→ WORK ORDER
Transcribe these records exactly, dropping every picture.

→ RECORDS SHOWN

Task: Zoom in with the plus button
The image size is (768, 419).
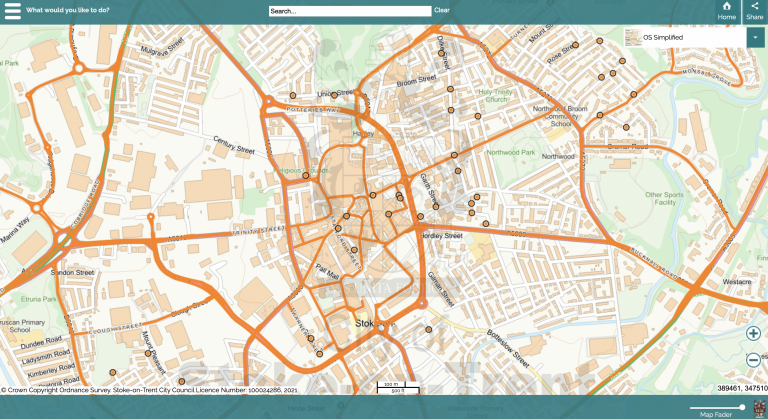Action: click(753, 334)
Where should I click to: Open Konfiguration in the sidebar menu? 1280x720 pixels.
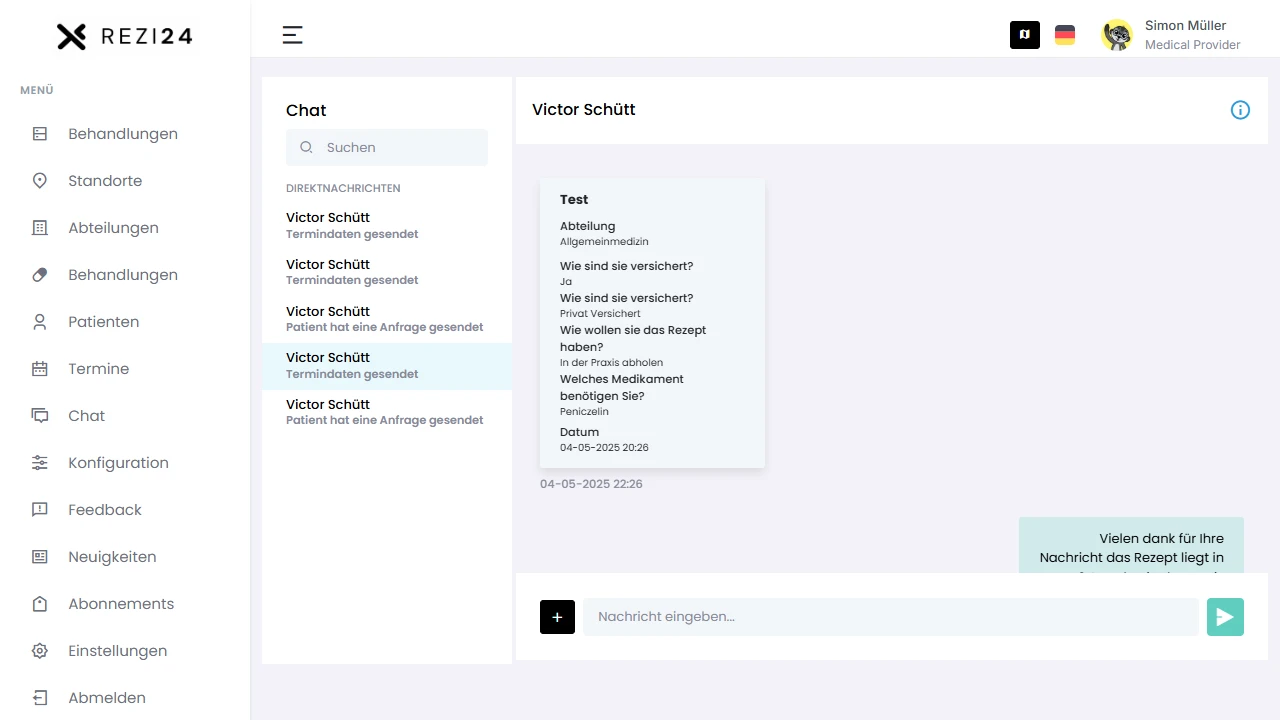(118, 463)
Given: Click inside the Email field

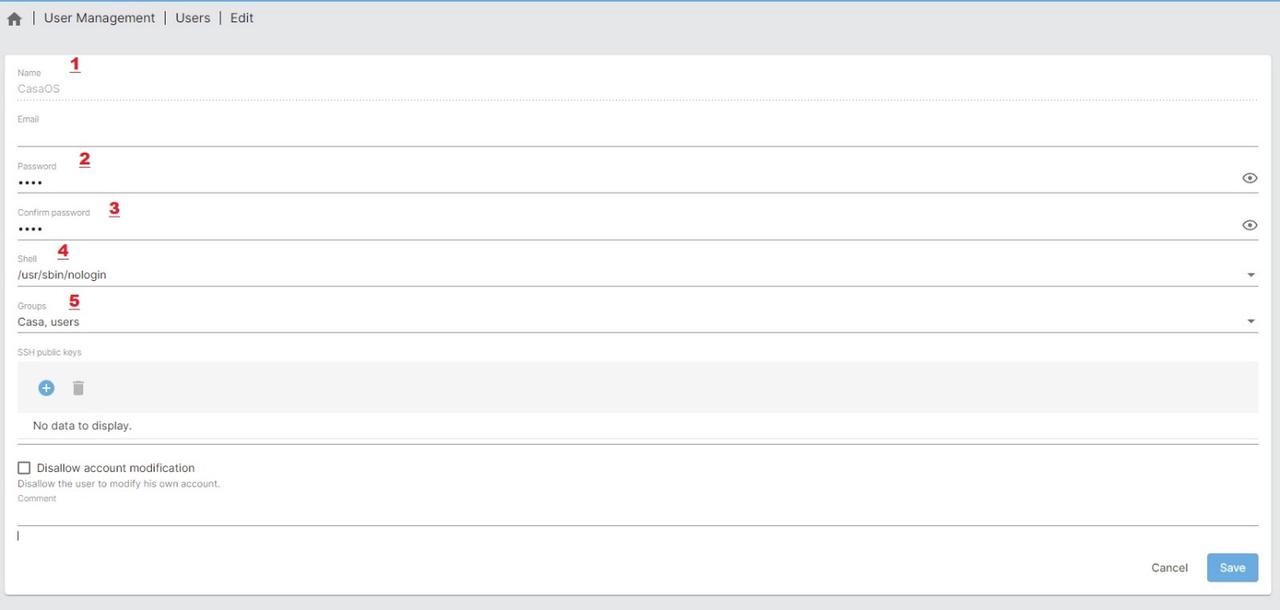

→ RESPONSE TO THIS EXERCISE
Task: Zoom in with the plus button
The image size is (768, 419).
Action: click(753, 334)
Where should I click to: Open Konfiguration in the sidebar menu? 1280x720 pixels.
(118, 463)
Given: Click inside the Email field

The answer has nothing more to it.